I can find 4" ports all over the place, but no 6".

Thanks


----------



## AandCstyle (Mar 21, 2012)

Larry, is this what you want? I run 6" PVC as close to the machine as possible, then use an HVAC reducer todrop to 5" flex tubing and finally a 5-4" reducer to attach to the manufacturers 4" port. HTH


----------



## _Larry_ (May 19, 2015)

Thanks for your reply!

That might work.
Of course, I haven't even measured my tools yet to see how large the openings are.
I was thinking of something like this, but with a 6" port.
http://www.grizzly.com/products/Jointer-Dust-Hood/W1001

I want to run 6" pipe from the collector to my machines with no reductions.


----------



## crank49 (Apr 7, 2010)

What size collector do you have?


----------



## _Larry_ (May 19, 2015)

I haven't bought it yet.
I'm still in the planning phase…figuring out where it's going to go in the shop and designing the ducting layout.
I plan to get Clearvue cyclone CV1800.
http://www.clearvuecyclones.com/cv1800-series/23-cv1800-lh-single-phase-with-filters.html


----------



## AZWoody (Jan 18, 2015)

You're not going to find them for sale. The good thing is, they're easy to make.

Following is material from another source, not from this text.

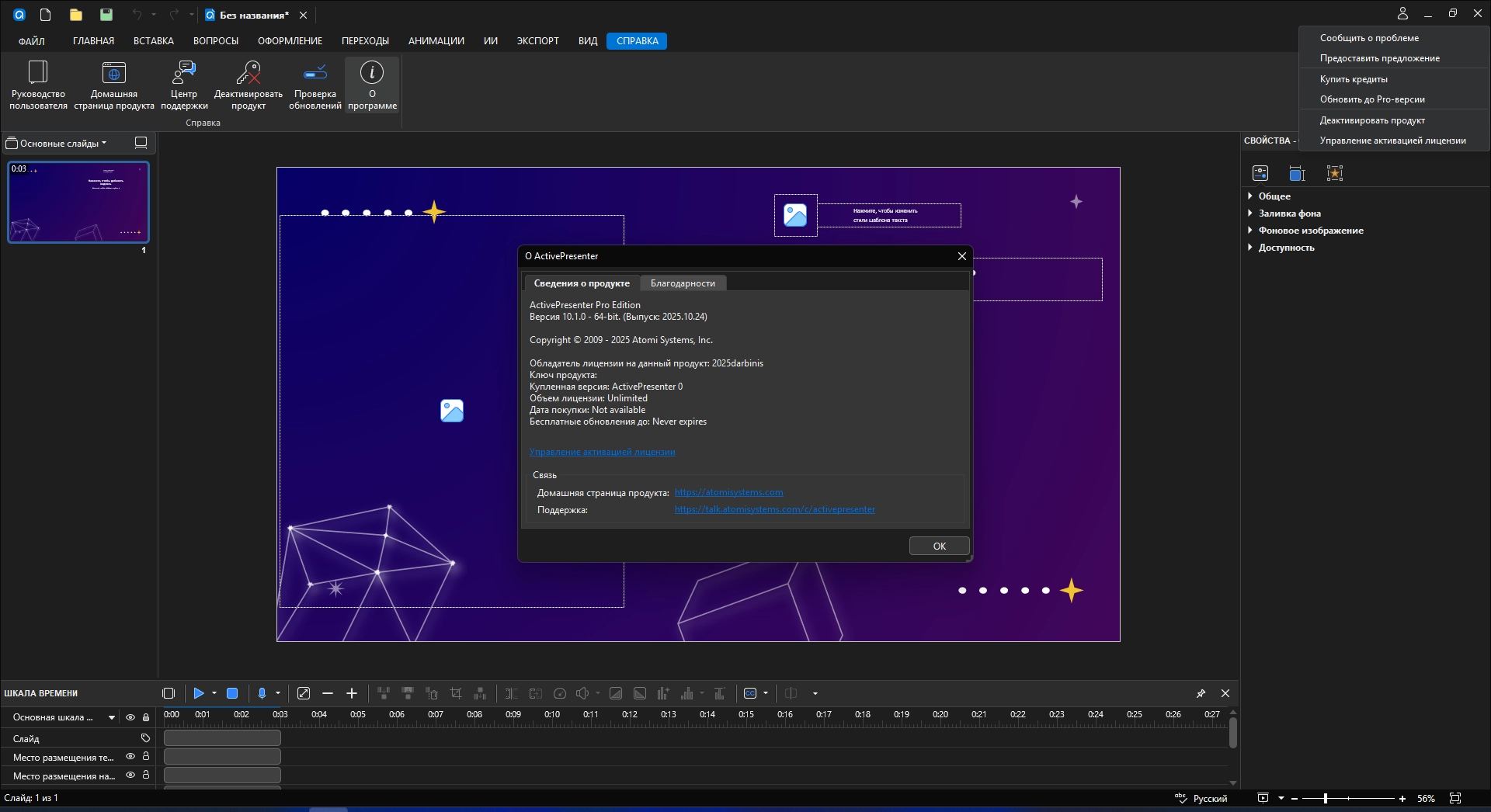The height and width of the screenshot is (812, 1491).
Task: Click the timeline zoom in plus icon
Action: point(352,693)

If you're going to spend the money on a dust collector like the CV1800, you're going to be wasting it's potential by adapting down to 4". You will have to cut the hole larger on your machines but it's pretty easy to adapt a new size flange to what you have. For the table saw though, I would leave the 4 inch and run a 4" line to the cabinet and either make or buy a shark guard with a 4" port on the top to give you above and below the blade dust collection.
Clearvue can sell you an adaptor that takes a 6" and splits to 2 4" ports.

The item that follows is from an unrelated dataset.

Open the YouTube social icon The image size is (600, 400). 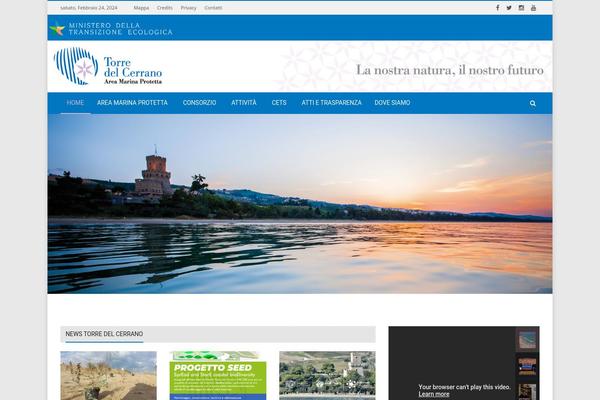[x=533, y=7]
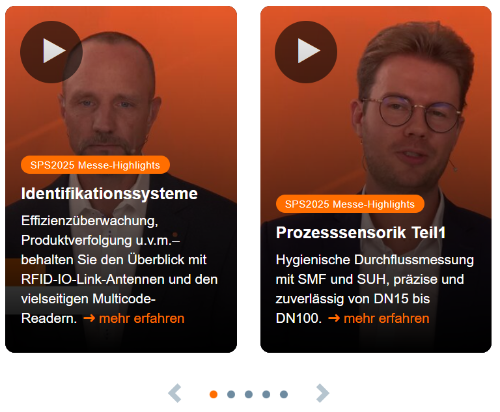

I a clearvue with 6" ducting and had to modify most of my tools to work with 6" hosing attached. It's not that difficult to do for most. I have a friend who did some simple metal fabrication on some of the pieces that really had to be modified but for the basics like the table saw and jointer, they're simple.

Shoot me a pm if you have any questions on what we did for my shop.


----------



## crank49 (Apr 7, 2010)

That systems claim of 1440 CFM is meaningless because they don't give you the pressure.
It's probably a decent machine with the 5 hp motor and I m not trying to put it down, but a person can't design a system without knowing what CFM at what inches of static pressure they have to work with.

That is like saying my car is very efficient, it will do 120 MPH.
My car gets 30 MPG.

Those can both be true statements about the same car. But that does not mean that car can get 30 MPG while traveling at 120 MPH.

Same thing with dust collectors. Since the collector has a 6" inlet it would be safe to assume it only is capable of pulling about 800 CFM with perhaps 10" static to work with. These numbers are just educated guesses, but I think they are reasonable. and would result in a system with an air velocity of 4000 FPM working with 6" pipe.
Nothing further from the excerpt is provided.